Helping users stay safe: Blocking internet macros by default in Office

Looks like the update was pushed to Message Center on the admin portal today: https://admin.microsoft.com/AdminPortal/Home?ref=MessageCenter/:/messages/MC322553.

From a security perspective, this change in default behaviour is long overdue and I can't think of another way they could have shut off this attack vector for macro-based malware, even if the communication of it has been botched.

Creators of legitimate VBA projects just need to either self-sign their code (https://support.microsoft.com/en-us/office/digitally-sign-your-macro-project-956e9cc8-bbf6-4365-8bfa-98505ecd1c01) or obtain a code signing certificate from one of the MS Trusted Root Participant CAs (https://ccadb-public.secure.force.com/microsoft/IncludedCACertificateReportForMSFT), and support their users in adopting best practice re: trusted locations and trusted publishers (https://www.youtube.com/watch?v=qyzJc3tAJSE&t=29s&ab_channel=BeaconPartnership).

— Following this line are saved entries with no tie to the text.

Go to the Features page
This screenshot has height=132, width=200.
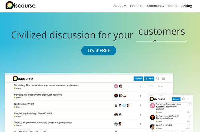pyautogui.click(x=137, y=6)
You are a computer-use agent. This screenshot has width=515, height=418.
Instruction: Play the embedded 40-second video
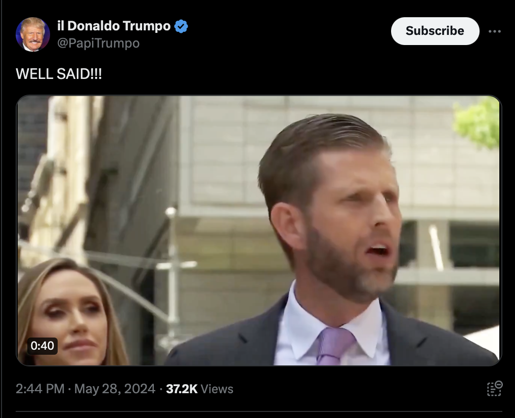point(259,230)
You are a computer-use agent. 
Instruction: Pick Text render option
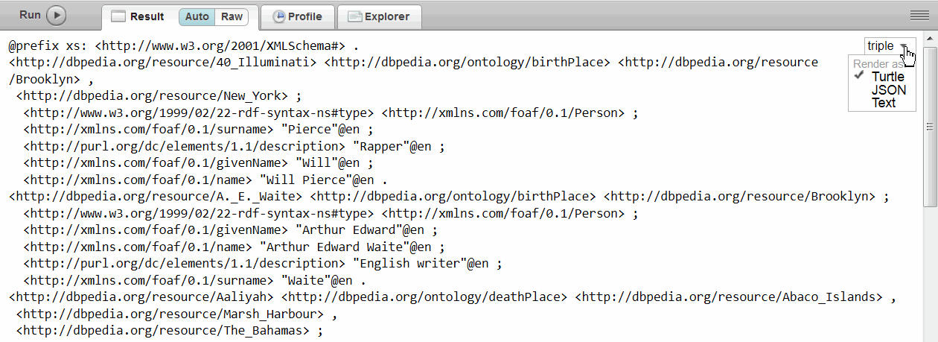[x=884, y=103]
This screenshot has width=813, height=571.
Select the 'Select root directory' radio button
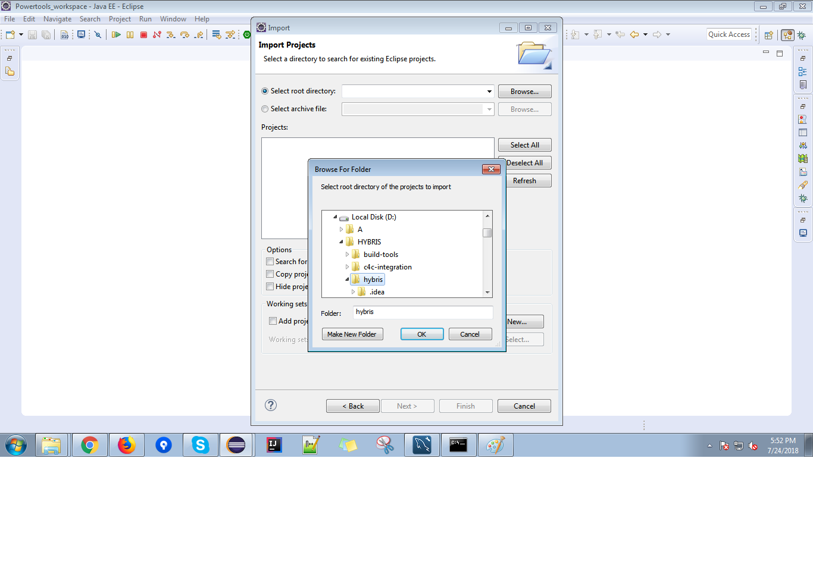pyautogui.click(x=264, y=91)
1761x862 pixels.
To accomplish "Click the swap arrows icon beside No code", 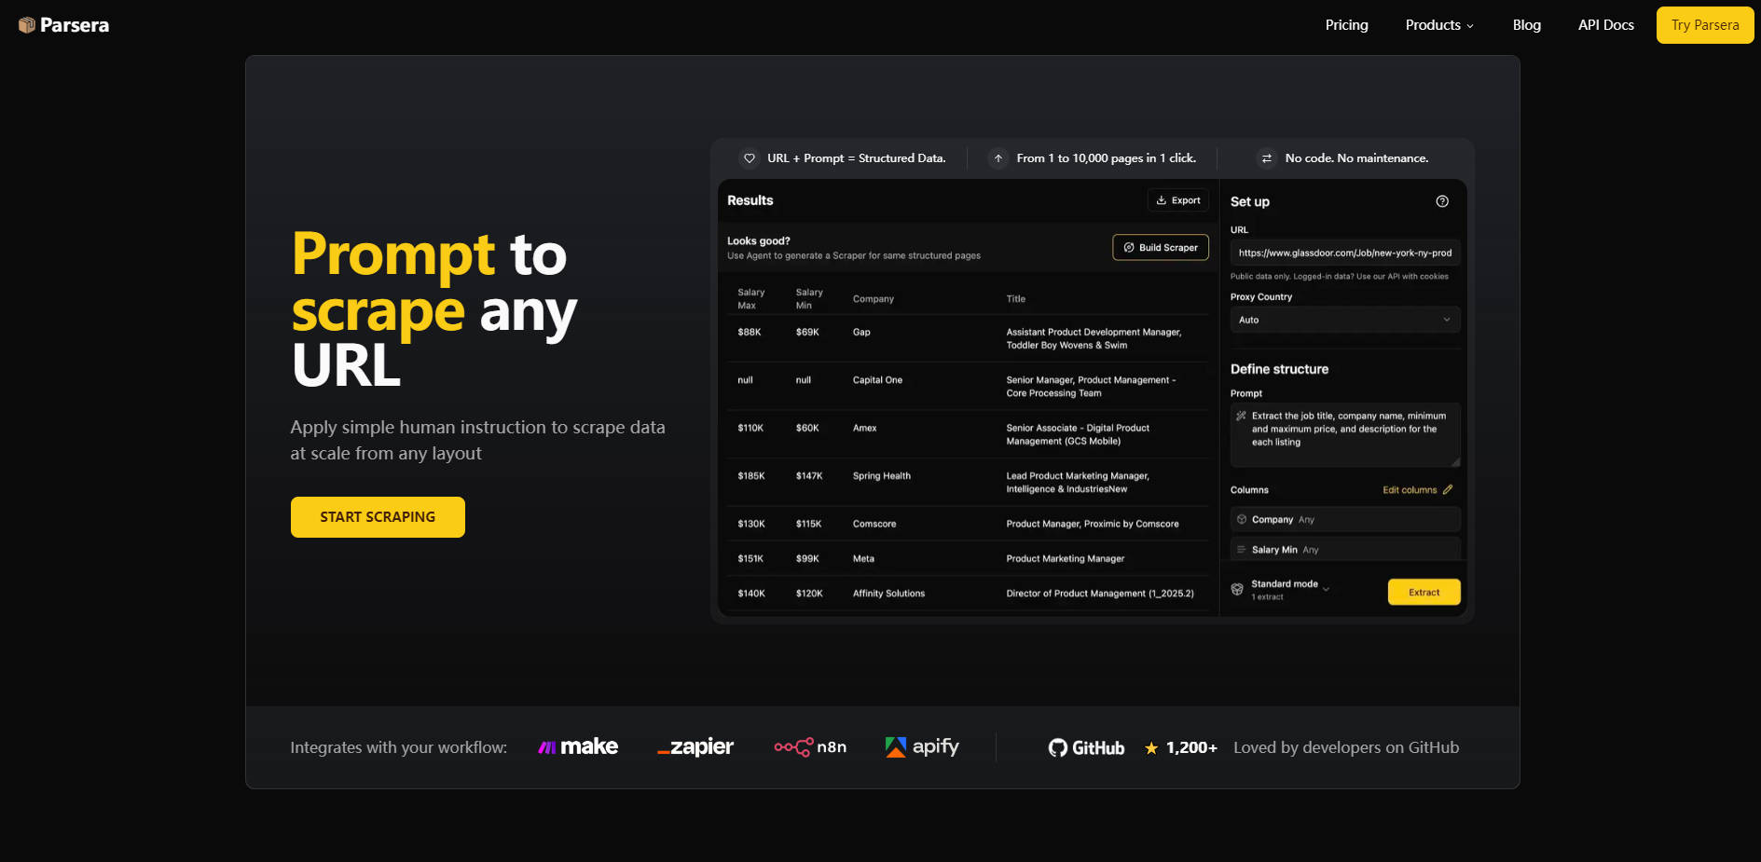I will (1266, 158).

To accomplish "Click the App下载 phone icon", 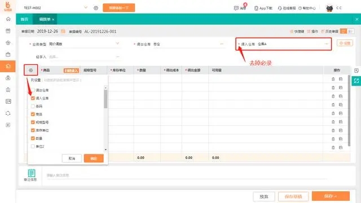I will click(256, 8).
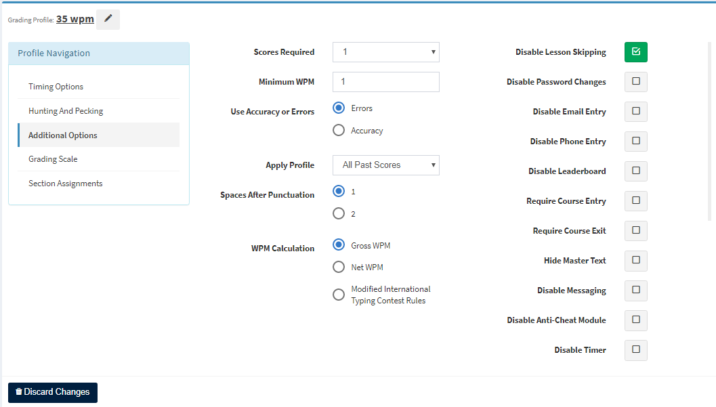Click the Discard Changes button
716x407 pixels.
52,392
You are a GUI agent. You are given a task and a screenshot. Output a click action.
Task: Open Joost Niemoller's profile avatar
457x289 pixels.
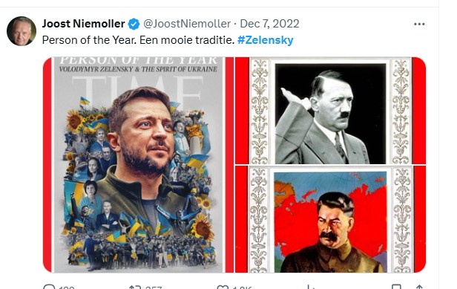(22, 31)
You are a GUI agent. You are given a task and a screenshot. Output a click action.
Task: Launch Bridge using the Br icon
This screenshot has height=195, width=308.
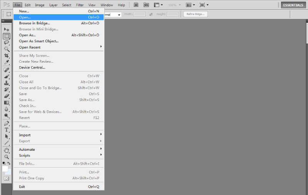136,5
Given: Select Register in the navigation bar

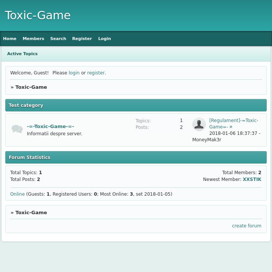Looking at the screenshot, I should [x=82, y=39].
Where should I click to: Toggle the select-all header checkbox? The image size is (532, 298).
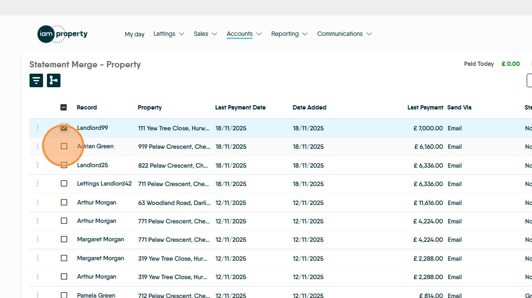(64, 108)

It's all stuff that VBA developers and users should have been doing before now anyway, and the workaround steps that are now necessary aren't all that technical. There will be some resistance to the change, but that doesn't make it a bad one... it will achieve what has been needed for some time: make it more difficult for companies to be brought to their knees by ransomware.